“Guermantes”, the spirit of the troop

Guermantes *

by Christophe Honoré

French film, 2:19 a.m.

March 2020. The county of Guermantes, the play that Christophe Honoré is to stage at the Comédie-Française is interrupted in full rehearsal by the first confinement. In July, the actors and the director meet at the Théâtre Marigny for ten days, and in a dialogue that the venerable institution has had for a few years with the cinema, decide to turn this stillborn adventure into a film.

→ CRITICAL. Theater: Proust takes up residence at the Comédie-Française

We find the troop there, in its own role, repeating the spectacle adapted from Marcel Proust when the announcement of its cancellation falls. Should we continue to rehearse, even though the play would have little chance of being repeated in the fall? The actors are divided, but faced with the distress of the director, they decide to give him three additional days to complete the work started.

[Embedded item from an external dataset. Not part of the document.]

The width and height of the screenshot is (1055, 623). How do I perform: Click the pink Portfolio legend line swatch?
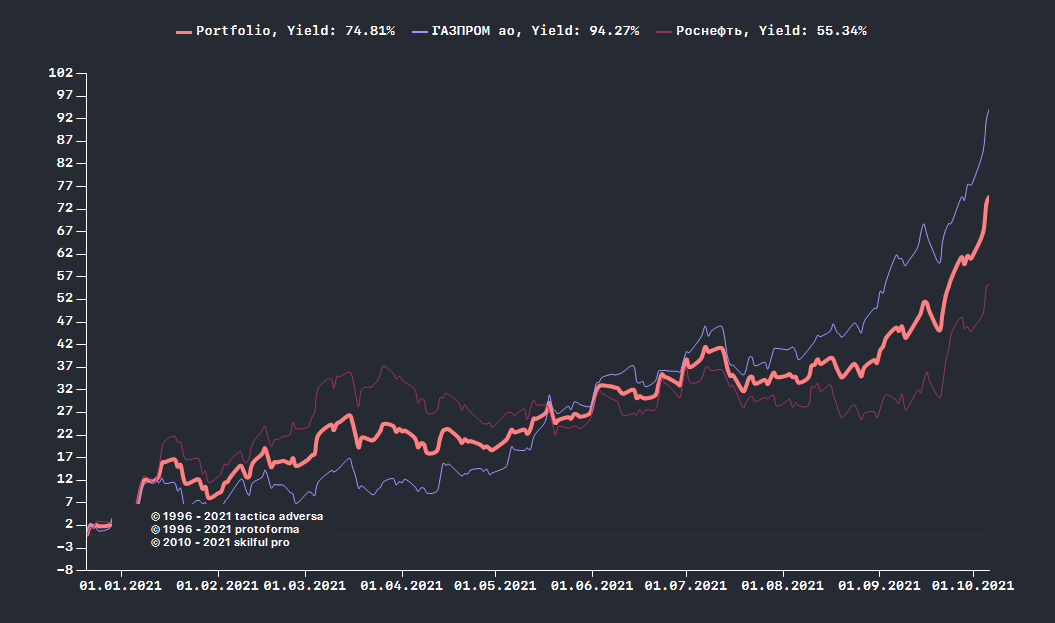point(183,31)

A tribute to the spirit of the troop and its creative freedom

They then decide to invest the premises. They rehearse, sleep there, quarrel or make confidences and improvise a joyful dinner in the alleys of the Champs-Élysées adjacent to the theater. In the very place where the narrator of The research walked with his grandmother before her fatal attack and where the vespasiennes were used as a place of forbidden meetings for Baron de Charlus. Christophe Honoré thus skillfully weaves connections and back and forth between Proust’s work and the daily life of actors at work, between theater and cinema, reality and fiction. Excerpts from the play that should have been performed mingle with the fictional story of this enchanted parenthesis.

There is obviously the pleasure of finding on the screen, once is not custom, the wonderful actors of the French including Stéphane Varupenne, Sébastien Pouderoux, Elsa Lepoivre, Dominique Blanc, Laurent Lafitte or Serge Bagdassarian. Unfortunately, what begins in a jubilant fashion, a tribute to the spirit of the troupe, to its creative freedom and its sense of improvisation, then gets lost on other paths and loses sight of its subject.

We then leave the Proustian shores to drift towards an exploration of desire and the attraction of bodies, which will not surprise on the part of Christophe Honoré, but stretches in length and ends up boring. Between the two, a conversation in a café between the director and a resuscitator telling the reality of the epidemic in hospitals falls like a hair on the soup … It is a shame as the promise of this bridge erected between theater and cinema appeared a priori attractive.